Once this body went into treason. The flat-chested girl
pushed Willie Wall into the thorn bush, and never
stopped riding her pogo stick up and down the driveway
until her brother broke it. The history of this body
is the angel in snow working her arms and legs in long
slashes. The history of this body is like breaking up
a jigsaw puzzle, then letting the pieces float in the river.
Have I told you I am the hero of this body? I’m as
fluid as water spilling into the boat. I could save you,
but first, you have to almost drown. Once a mosquito
laid botfly eggs in this thigh. Hatchlings trekked
pink stripes across my skin, newborn veins radiating
from the mother egg. The history of this body has a fly
in its ear, buzz radiating like geometric lace. Take
this history back to the tonsillectomy, back to ice cream
in its swollen throat, back to the way these lips enter
a room full of men. Take this ear, a barrage of spider veins
trapping sound. History of my body is about inhaling
secondary smoke from my father’s cigar, inhaling primary
perfume from my mother’s neck, inhaling the broken
leaves of autumn crushed beneath my boot, that pile
of minuscule hands prying at the lawn, until I sweep them
into a heap and plow through them like a sorceress
with conical hat and faithful broom. The body remembers
trick-or-treat, its Snickers bars and bruised apples.
This body remembers the way dried leaves scratch the skin
when I somersault into the pile of tattooed veins: oak,
elm, maple, then wrap myself in a sarong of silver water.
Inside this body, flies buzz, this body with cake on its tongue.

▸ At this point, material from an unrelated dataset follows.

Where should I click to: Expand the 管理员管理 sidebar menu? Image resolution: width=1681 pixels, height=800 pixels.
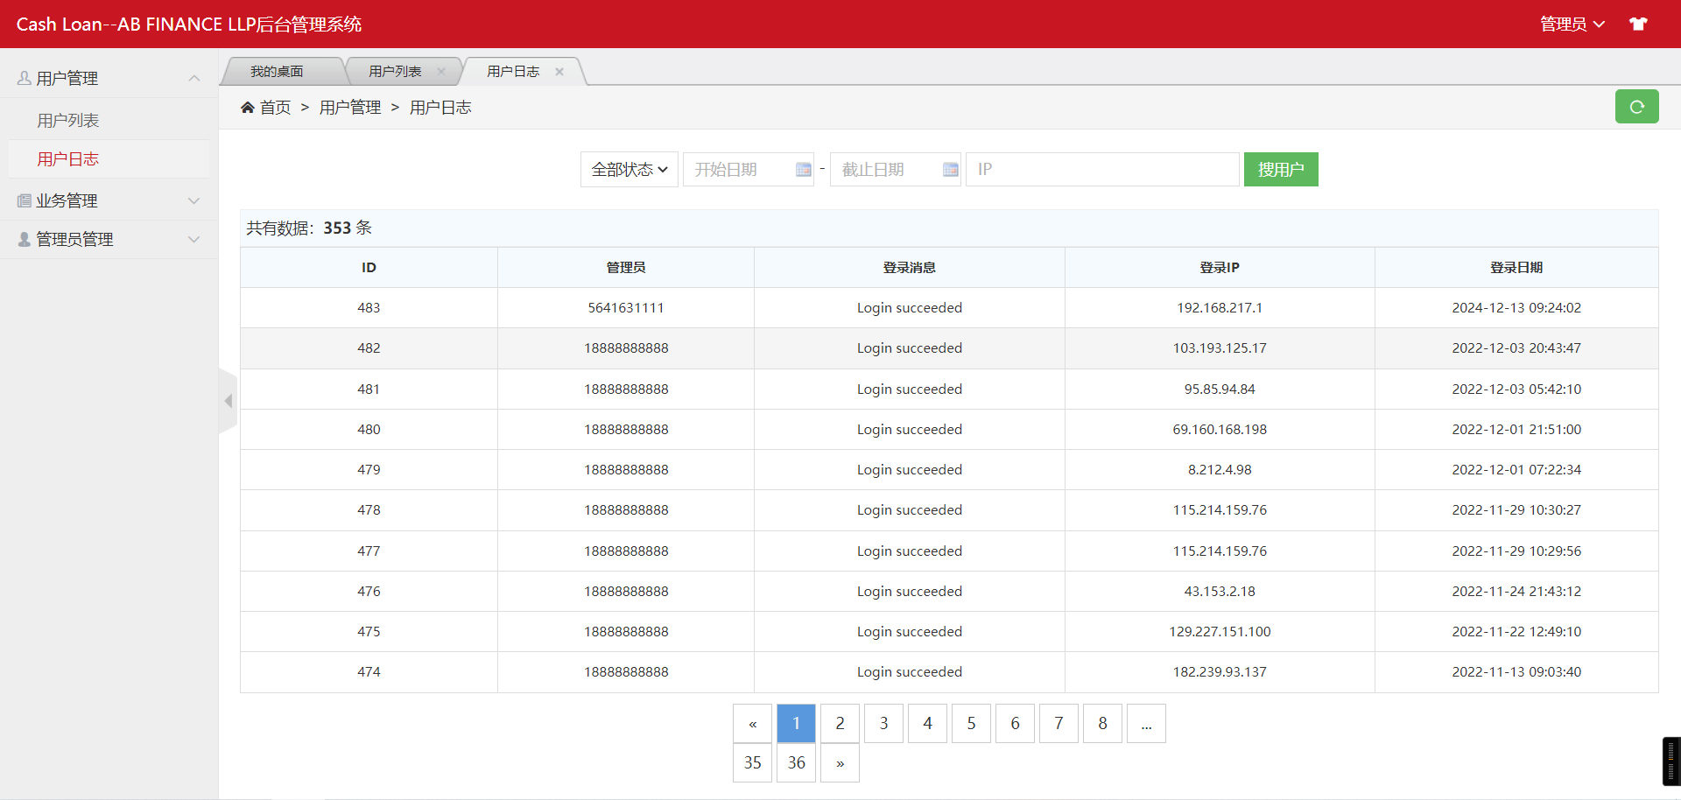tap(109, 240)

from Rattle #31, Summer 2009

[download audio]

__________

Katie Kingston: “I live and write in Trinidad, Colorado, located in the foothills of the Sangre de Cristo Mountain Range, an area known as the coal fields. I am a coal miner’s wife, and in my writing, I explores the history, landscapes, and cultures that have existed on the banks of the river, El Rio de las Animas Perdidas en Purgatorio.” (website)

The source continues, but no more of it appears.